To fill out an application go to www.havaneserescue.com and you will see the Application to Adopt sign-click there and that will bring you to the application itself. Look over the pupsters that are on HRI's web-site-if you see one you know you can't live without note that dog as the one you are interested in.

Pat


----------



## Miss Paige

Ann:

Jump in the foster home water-it's really a nice place to be and I just bet you would flunk Fostering 101 at least with one of your foster dogs that would come live with you.

Pat (humom to)
Miss Paige
Mr Roman
Ms Frannie


----------



## jmortenson

Thank you! I've actually filled out the application twice and then chickened out! I would love to foster, but am afraid that I would want them all. I may do it... but I am interested in one of the pups that is being fostered now. The only problem is, it is clear across the states from us. If she becomes available, how do I get her here?


----------



## marjrc

Here's a gorgeous Hav/TT mix available from Pet finder! Omg, I'm in love!!!!!! 
http://www.petfinder.com/petnote/displaypet.cgi?petid=14585537 He's at Fuzzy Face Rescue in Deep River, CT.

and check here for more pics of him: http://community.webshots.com/album/574509636gQGxCU

sigh..............


----------



## Evye's Mom

Marj, He's beautiful !!!


----------



## marjrc

I want him badly ! I swear, Sharlene, what I need is a large lot somewhere that allows a person to own more than 2 dogs and I'd foster/keep all kinds of cats and dogs. Maybe one day.......


----------



## Evye's Mom

Do you have a restriction? I promise I won't turn you in.


----------



## Milo's Mom

Uh...oh I live about 10 minutes from Deep River.


----------



## marjrc

Oh Joyce!!!

Yes, in Laval, we are limited to 2 dogs/household.  I suppose it makes sense since many houses are very close to each other. There are not many rural areas here anymore.


----------



## Milo's Mom

Marj,

I'm acquainted with Laval. I'm a French/Spanish teacher and sometimes take students to Quebec and Montreal. On my first trip, we had the snowstorm "of the milennium." I was trapped in a bus in Montreal with about 40 students because all the bridges and tunnel were closed. We found a constuction crew to clear a bridge for us because our hotel was in Laval. Once we got across the bridge, the highways were closed. We found some teenagers to lead us through the back roads. I had my head outside the bus because the bus driver couldn't see anything in the blizzard. We weren't sure it was our hotel until we walked in the lobby. I've never seen so much snow, but the kids loved it! The next day they still had the St. Patirck's parade in the city. I'll never take kids to Montreal again in March.......lol Now I go in May or June.


----------



## marjrc

Oh how cool, Joyce!! I live near the center of Laval, where most hotels are. We do get wicked snowstorms, just as other provinces and some states do. Although it is too bad you had to get stuck in one, I'll bet it was quite the fun adventure to talk about afterwards! lol I can easily see us still having the parade. Storms don't keep us Quebecers down.  
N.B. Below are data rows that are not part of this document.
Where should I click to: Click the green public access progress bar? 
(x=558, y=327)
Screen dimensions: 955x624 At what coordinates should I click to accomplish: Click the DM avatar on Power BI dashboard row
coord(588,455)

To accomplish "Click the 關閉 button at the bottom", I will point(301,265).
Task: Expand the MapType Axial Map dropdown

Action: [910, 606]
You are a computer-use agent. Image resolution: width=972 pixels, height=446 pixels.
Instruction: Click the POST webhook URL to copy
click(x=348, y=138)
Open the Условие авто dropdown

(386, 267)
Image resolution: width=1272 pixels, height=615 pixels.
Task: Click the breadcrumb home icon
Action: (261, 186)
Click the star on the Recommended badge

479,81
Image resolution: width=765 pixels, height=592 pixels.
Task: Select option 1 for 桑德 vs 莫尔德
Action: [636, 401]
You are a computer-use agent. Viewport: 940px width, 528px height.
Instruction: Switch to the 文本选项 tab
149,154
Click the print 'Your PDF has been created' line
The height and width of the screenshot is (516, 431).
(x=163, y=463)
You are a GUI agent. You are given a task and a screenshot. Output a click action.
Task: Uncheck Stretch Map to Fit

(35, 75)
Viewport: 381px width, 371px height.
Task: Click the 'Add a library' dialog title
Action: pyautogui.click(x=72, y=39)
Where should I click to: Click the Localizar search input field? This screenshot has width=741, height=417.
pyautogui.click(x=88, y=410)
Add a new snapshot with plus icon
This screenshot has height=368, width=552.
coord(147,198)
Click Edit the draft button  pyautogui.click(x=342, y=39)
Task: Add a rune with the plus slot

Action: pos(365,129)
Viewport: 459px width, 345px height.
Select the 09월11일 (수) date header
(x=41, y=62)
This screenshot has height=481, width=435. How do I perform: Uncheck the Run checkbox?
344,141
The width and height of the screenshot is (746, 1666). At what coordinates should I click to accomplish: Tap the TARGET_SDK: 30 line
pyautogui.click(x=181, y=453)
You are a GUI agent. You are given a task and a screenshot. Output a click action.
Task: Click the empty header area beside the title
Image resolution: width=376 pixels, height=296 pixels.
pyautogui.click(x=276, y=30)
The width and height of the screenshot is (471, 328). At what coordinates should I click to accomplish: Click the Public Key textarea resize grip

Ici on parle français! :biggrin1:


----------



## Mraymo

OMG. He is so cute. I'm an hour and 49 minutes away. He's still available. I love his coloring. Hmmm...... I really don't want another dog though and he's 25 lbs.


----------



## Missy

Oh my! he is gorgeous and only a few pounds bigger than my boys! Go for it Marj. Marianne...if you went for it I could actually meet him.


----------



## LuckyOne

Aren't they all so special. My Saint Bernards and Newfie were rescues. Love them all...Hubby would have a fit if I brought home another one! But...


----------



## Renee

marjrc said:


> Here's a gorgeous Hav/TT mix available from Pet finder! Omg, I'm in love!!!!!!
> http://www.petfinder.com/petnote/displaypet.cgi?petid=14585537 He's at Fuzzy Face Rescue in Deep River, CT.
> 
> and check here for more pics of him: http://community.webshots.com/album/574509636gQGxCU
> 
> sigh..............


Oh my gosh...I went and looked at his pre-groomed pictures, and he looks SO much like my Copper (we think he's a Tibetan Terrier mix)....all the way down to the chocolate nose and human looking lips. He's looks a littler larger than Copper, and darker. He sounds like a GREAT pet! I just can't believe how much his expressions look like Copper...


----------



## Milo's Mom

He's just 10 minutes from me. I'd be happy to visit him with either one of you. Unfortunately, 25 pounds is a bit too big for me.


----------